The Eighth Circuit, however, disagreed with this reading of the statute and related regulations. It cited the applicable EEOC regulations, which state that the term “disability” means “[a]ny physiological disorder or condition . . . affecting one or more body systems.” The Eighth Circuit also looked to the EEOC’s interpretive guidance that refers expressly to weight, and provides that “[t]he definition of the term ‘impairment’ does not include physical characteristics such as . . . weight, or muscle tone that are within ‘normal’ range and are not the result of a physiological disorder. The definition, likewise, does not include characteristic predisposition to illness or disease.”

The Eighth Circuit rejected the argument put forth here by Morriss and accepted by the Montana Supreme Court that the texts should be read separately and, as a result, weight outside the “normal” range should be considered a disability. “Both requirements must be satisfied before a physical impairment can be found. In other words, even weight outside the normal range—no matter how far outside that range—must be the result of an underlying physiological disorder to qualify as a physical impairment under the ADA.” The Eighth Circuit also rejected Morriss’s argument based on a similar interpretation of the law set out in the EEOC’s Compliance Manual, since that interpretation “directly contradicts the plain language of the Act, as well as the EEOC’s own regulations and interpretive guidance.”

The Eighth Circuit opinion noted that additional support for its reading of the statute and regulations could be found in the decisions of other federal courts of appeals. The court then addressed Morriss’s argument that some of those decisions were decided before the enactment of the Americans with Disabilities Act Amendments Act of 2008(ADAAA). The Eighth Circuit reasoned that pre-ADAAA cases construing the term “physical impairment” were still good law because Congress did not express disagreement with the judicial construction given the term by the courts, and dealt only with judicial construction of the term “disability” in the 2008 amendments.
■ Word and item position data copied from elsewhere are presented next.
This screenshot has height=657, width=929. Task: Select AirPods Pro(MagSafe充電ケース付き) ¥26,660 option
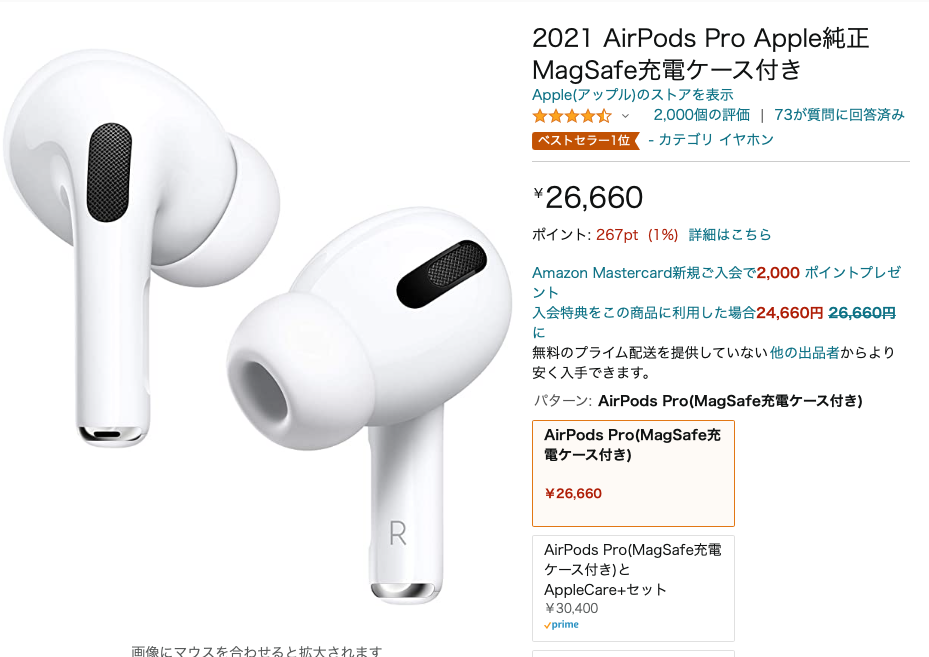pyautogui.click(x=633, y=473)

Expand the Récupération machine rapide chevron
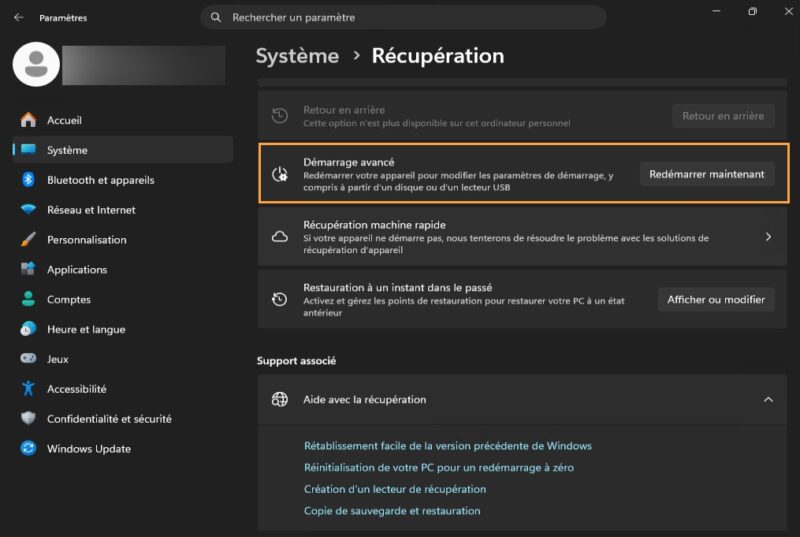point(768,237)
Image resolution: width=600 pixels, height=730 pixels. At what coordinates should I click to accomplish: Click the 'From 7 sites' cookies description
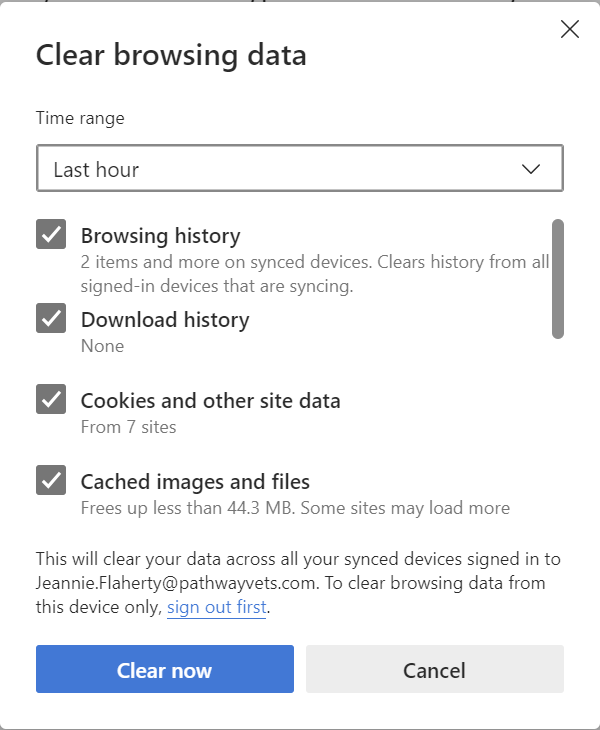coord(128,427)
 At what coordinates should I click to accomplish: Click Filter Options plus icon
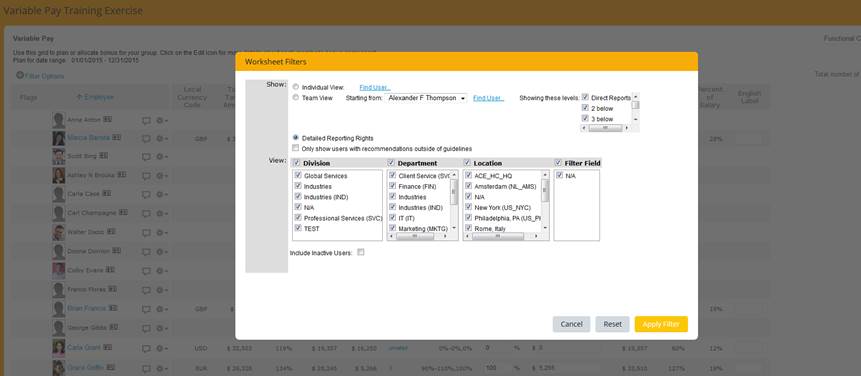(x=20, y=75)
Finally, the Eighth Circuit rejected Morriss’s argument that BNSF discriminated against him because it perceived him as having a physical impairment. “Morriss did not produce evidence that BNSF perceived his obesity to be an existing physical impairment,” the court said. Rather, the Eighth Circuit observed, quoting the district court, it was “undisputed that Morriss ‘was denied employment . . . not because of any then current health risk identified by BNSF . . . but because BNSF believed by having a BMI of 40, [Morriss] would or could develop such health risks in the future.’”

Key Takeaways

This decision provides valuable guidance to employers and is important in light of the fact that the National Institutes of Health (NIH) reports that data from the National Health and Nutrition Examination Survey, 2009–2010 show, among other things, that more than two out of three adults are considered to be overweight or obese, and more than one out of three adults are considered to be obese. The NIH also reports that a BMI of 40 or higher represents “extreme obesity.” With nearly two-thirds of American adults qualifying as either overweight or obese, a rule that would classify them as having a disability regardless of any physical impairment would make it extremely difficult to manage a workforce, a substantial portion of which would be able to request a reasonable accommodation.